Make WordPress Core

Opened 2 years ago

Closed 23 months ago

#56926 closed defect (bug) (fixed)

Infinite loop in wp_nav_menu

Reported by: davidbinda's profile david.binda Owned by: hellofromtonya's profile hellofromTonya
Milestone: 6.2 Priority: normal
Severity: normal Version: 6.1
Component: Menus Keywords: has-patch has-unit-tests fixed-major
Focuses: Cc:

Description

Testing the r54478 on WordPress.com, I have noticed an infinite loop on some sites.

On certain sites, there are nav_menu_items which have the _menu_item_menu_item_parent meta set to their own ID. Eg.: nav_menu_item with ID 281 has the _menu_item_menu_item_parent meta value set to 281, which breaks the while loop in https://core.trac.wordpress.org/browser/trunk/src/wp-includes/nav-menu-template.php?rev=54478#L211 as the $menu_item_parent variable is getting set to the same, 281 value over and over.

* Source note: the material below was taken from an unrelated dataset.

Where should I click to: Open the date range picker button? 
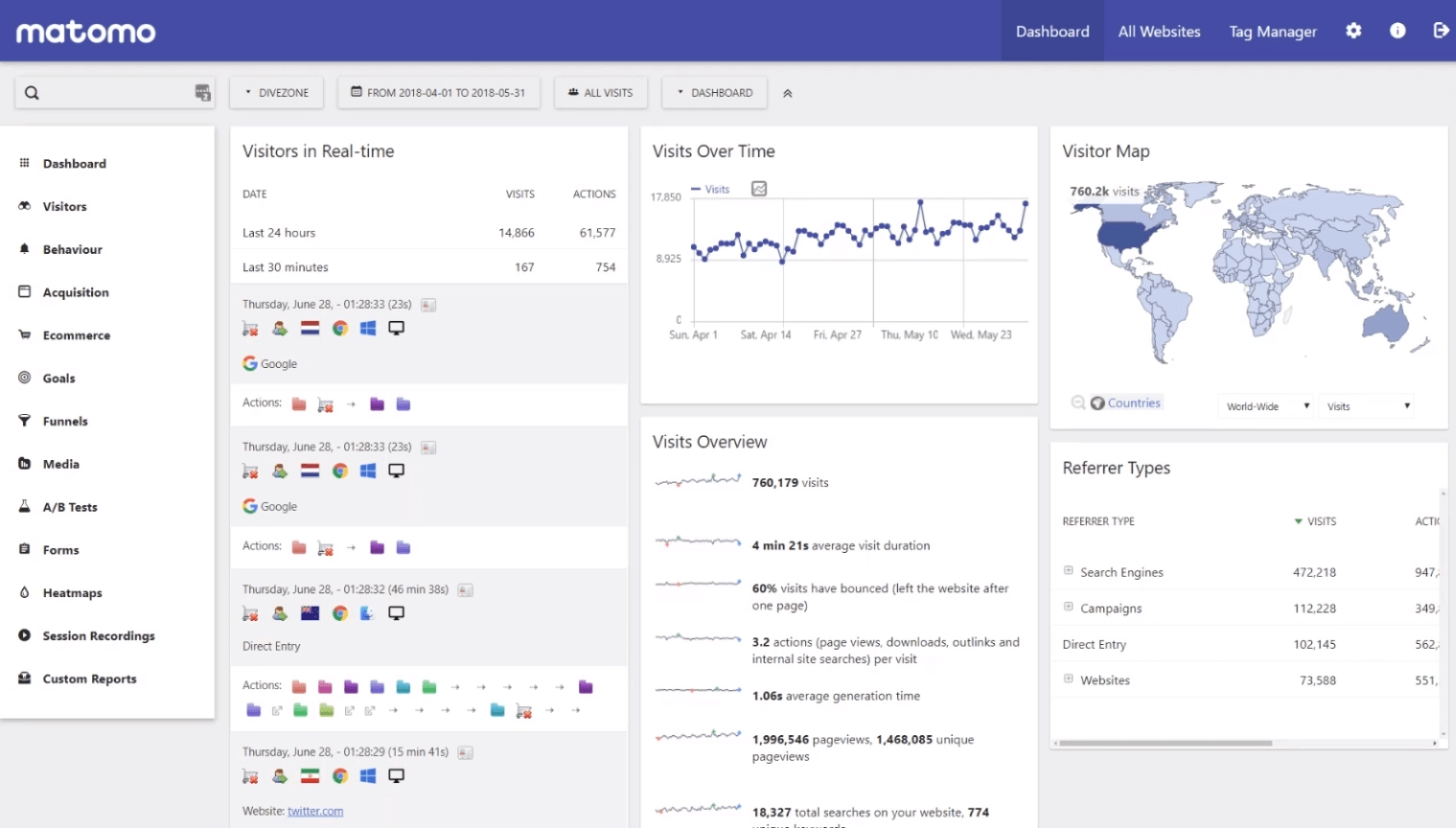tap(438, 93)
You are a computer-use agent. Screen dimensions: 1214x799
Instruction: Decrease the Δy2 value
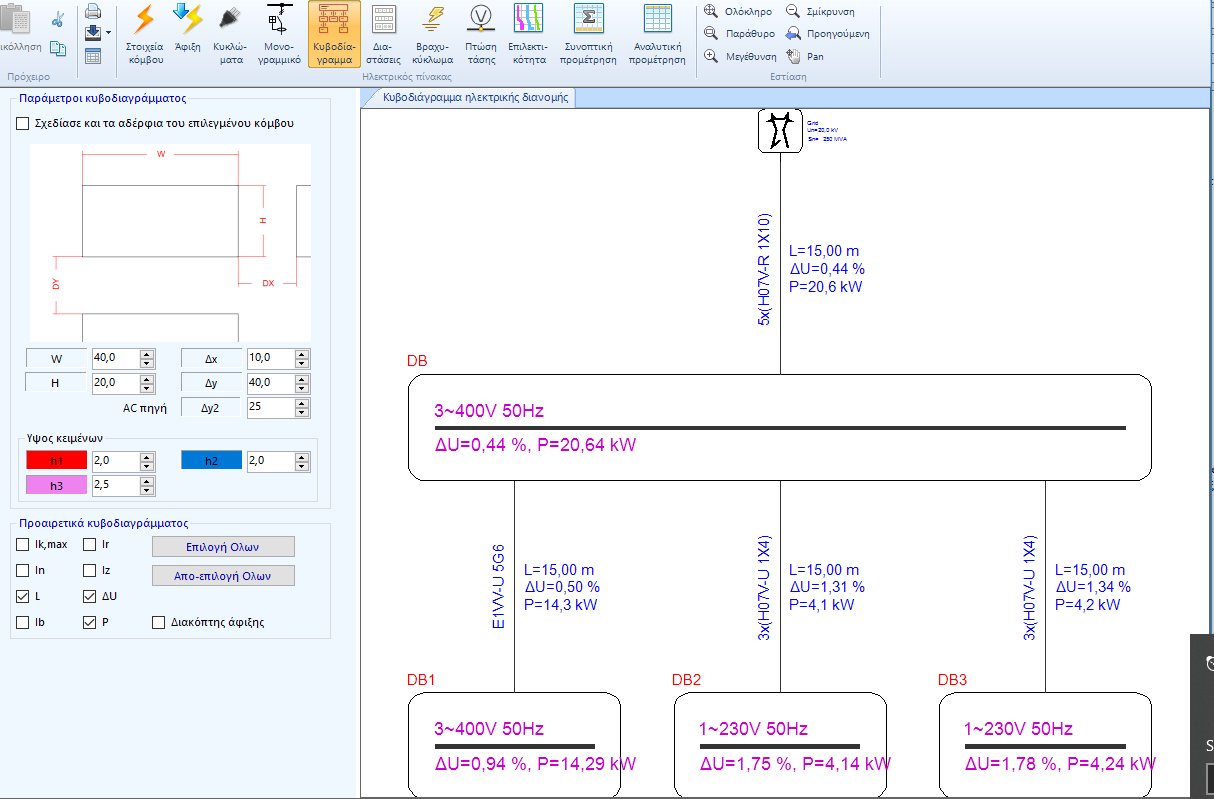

The ultimate root cause for the infinite loop is the data corruption (of some kind), which happened at some point in the past on the sites where the infinite loop happens.

While I haven't been able to figure out how the value of the _menu_item_menu_item_parent had been set to the same value as is it's parent nav_menu_item ID, perhaps it would still be beneficial adding a safe guard to the newly introduced logic agains the infinite loop, since it's been observed on multiple sites?

I was thinking something like:

<?php
while ( $menu_item_parent && $menu_item_parent != $menu_item_key ) {

Attachments (1)

broken-menu.mp4 (4.3 MB) - added by david.binda 2 years ago.

Change History (44)

This ticket was mentioned in Slack in #core by desrosj. View the logs.


2 years ago

#2 @desrosj
2 years ago

  • Keywords reporter-feedback added

@davidbinda were you able to determine any more specifics here?

This ticket was scrubbed today during the dry run for 6.1 and this was determined non-blocking since the root cause of the issue is unclear.

This ticket was mentioned in Slack in #core by priethor. View the logs.


2 years ago

#4 @SergeyBiryukov
2 years ago

  • Milestone changed from Awaiting Review to 6.1.1

Moving to 6.1.1 for investigation. Related: #56946.

This ticket was mentioned in PR #3566 on WordPress/wordpress-develop by @mhkuu.


2 years ago
#5

  • Keywords has-patch has-unit-tests added

Co-authored-by: Hugo de Vos <hdvos93@…>

Prevents an infinite loop when the parent menu item of a menu item is itself. We do not know the root cause of this issue, but with this PR, we add a safeguard to make sure the menu is still being output. This PR also adds a unit test to confirm the output is as expected.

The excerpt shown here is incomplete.